Mathematica’s COVID-19 agent-based computational model (ABM) for educational institutions can simulate the campus at opening and throughout the year under hundreds of scenarios. Mathematica’s simulations allow UCSD to bring data-driven decision making to its campus reopening plan, informing decisions surrounding student housing density, in-person class structure, general campus-wide COVID-19 policy, and student testing frequency. The ABM will also support UCSD as students return to campus. The Return to Learn program will continuously monitor and integrate real-time data—including asymptomatic and symptomatic testing, wastewater analyses, proximity data, molecular data, survey data, contact-tracing data, and campus data (such as housing and class registration); the program monitoring also incorporates contextual information about geography, contact structure, behavior, and epidemiology. Mathematica’s ABM will evolve with the data stream from the wider Return to Learn effort, refining forecasts, answering new questions, and anticipating outbreaks.
K–12 guidance
In May 2020, the Pennsylvania Department of Education (PDE) approached the Regional Educational Laboratory (REL) Mid-Atlantic, led by Mathematica, for analytic support of its effort to produce guidance for reopening school buildings in the midst of the COVID-19 pandemic. REL Mid-Atlantic partnered with PDE on a three-part project, which included (1) examining emerging evidence on COVID-19’s public-health and educational implications for schools, (2) interviewing a wide range of Pennsylvania stakeholders to assess concerns and challenges related to reopening school buildings, and (3) modifying Mathematica’s COVID-19 ABM to assess likely disease spread among students and school staff under various approaches to reopening school buildings. Findings are available in a memo and serve as the foundation for a publicly available tool for exploring the spread of COVID-19 among students, faculty, and staff at K–12 schools under different approaches to school reopenings.

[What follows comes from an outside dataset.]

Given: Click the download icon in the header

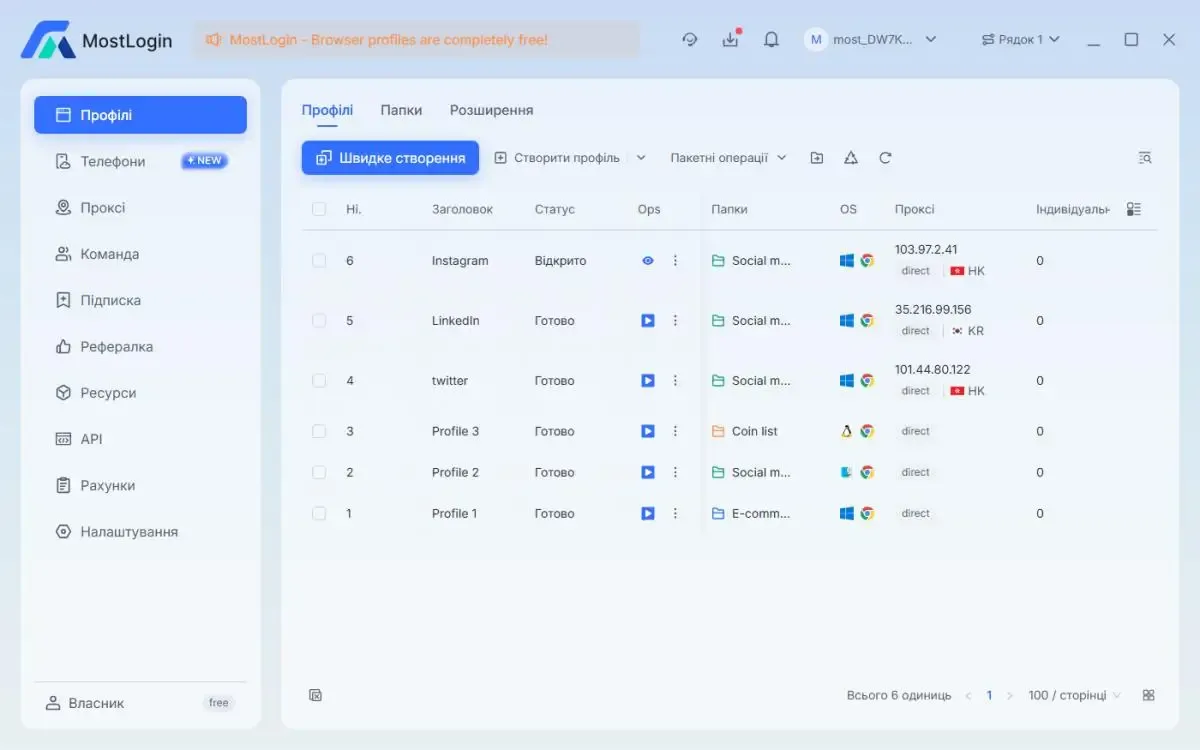Looking at the screenshot, I should pos(730,40).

Using wastewater to detect outbreaks
Applying lessons from more than three years of work on the opioid epidemic and successfully tracking community-level wastewater measures, Mathematica is working to develop insights for COVID-19 pandemic management. With more than 15,000 wastewater treatment plants around the country already collecting samples to measure environmental pollutants, wastewater surveillance holds promise for efficiently conducting rapid, repeated, community-wide COVID-19 testing using infrastructure that many municipalities already have in place.

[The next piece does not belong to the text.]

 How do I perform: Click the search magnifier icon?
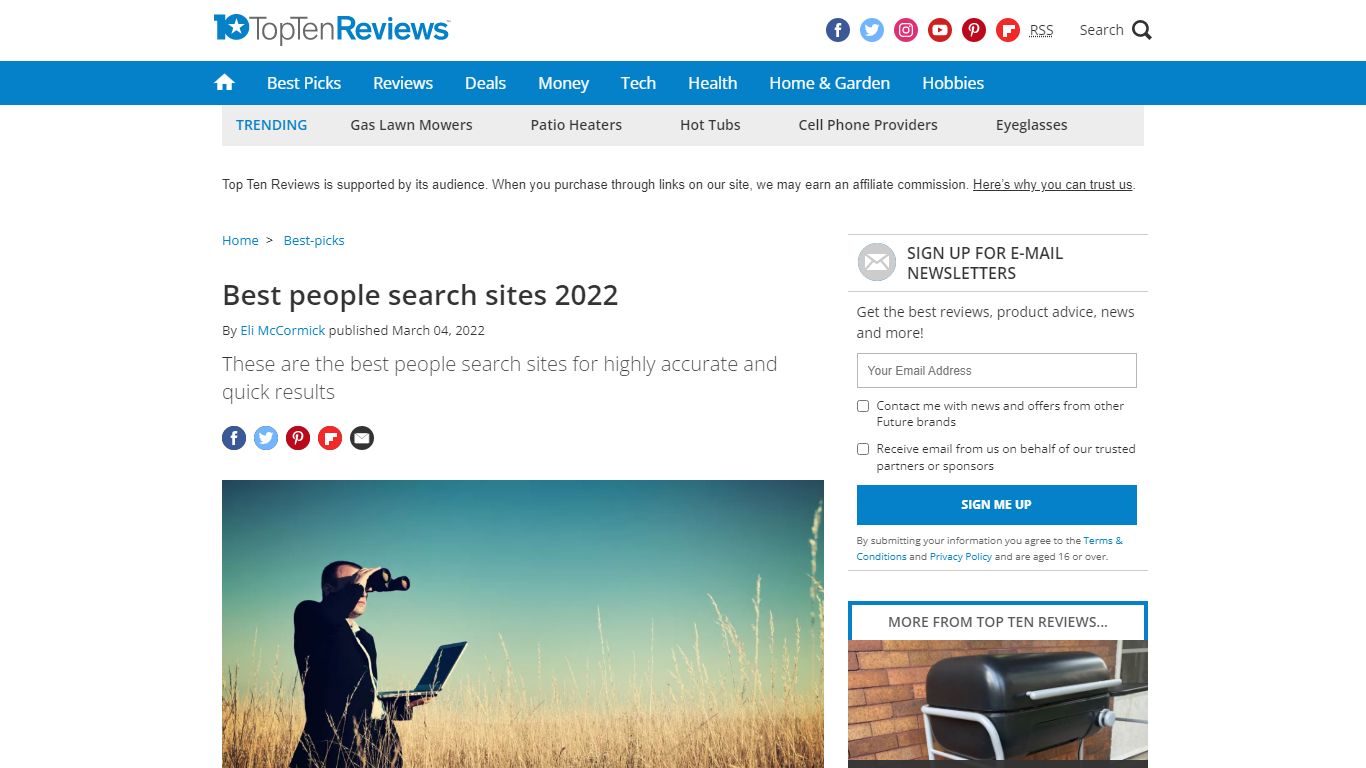(1141, 30)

To validate our approach to translating wastewater data for pandemic management, we recently completed a wastewater pilot study to assess COVID-19 exposure in a rural North Carolina community that is home to a major university population. In partnership with the Tuckaseigee Water and Sewer Authority, Jackson County Department of Public Health, and the University of Wisconsin’s School of Freshwater Sciences, we examined how trends in SARS-CoV-2 viral levels measured in wastewater aligned with trends in confirmed COVID-19 case counts and a proxy measure based on doctor visits and COVID-like symptom reports. To contextualize the wastewater data for public health officials, Mathematica built a generalizable dynamic wastewater dashboard. The dashboard brings together wastewater data with community data on numbers of tests conducted, confirmed cases, hospitalizations, and deaths; Jackson County’s pandemic vulnerability; changes in population mobility; and the prevalence of risk factors for severe COVID-19 presentation. Our results revealed strong trend alignment between the data sources over the four-week sampling period. Moreover, the study confirms findings from Yale University researchers that wastewater data can serve as a leading indicator for changes in COVID-19 risk—the wastewater data provided a lead time of eight to nine days for changes in SARS-CoV-2 viral levels compared to confirmed case counts or proxy indicators.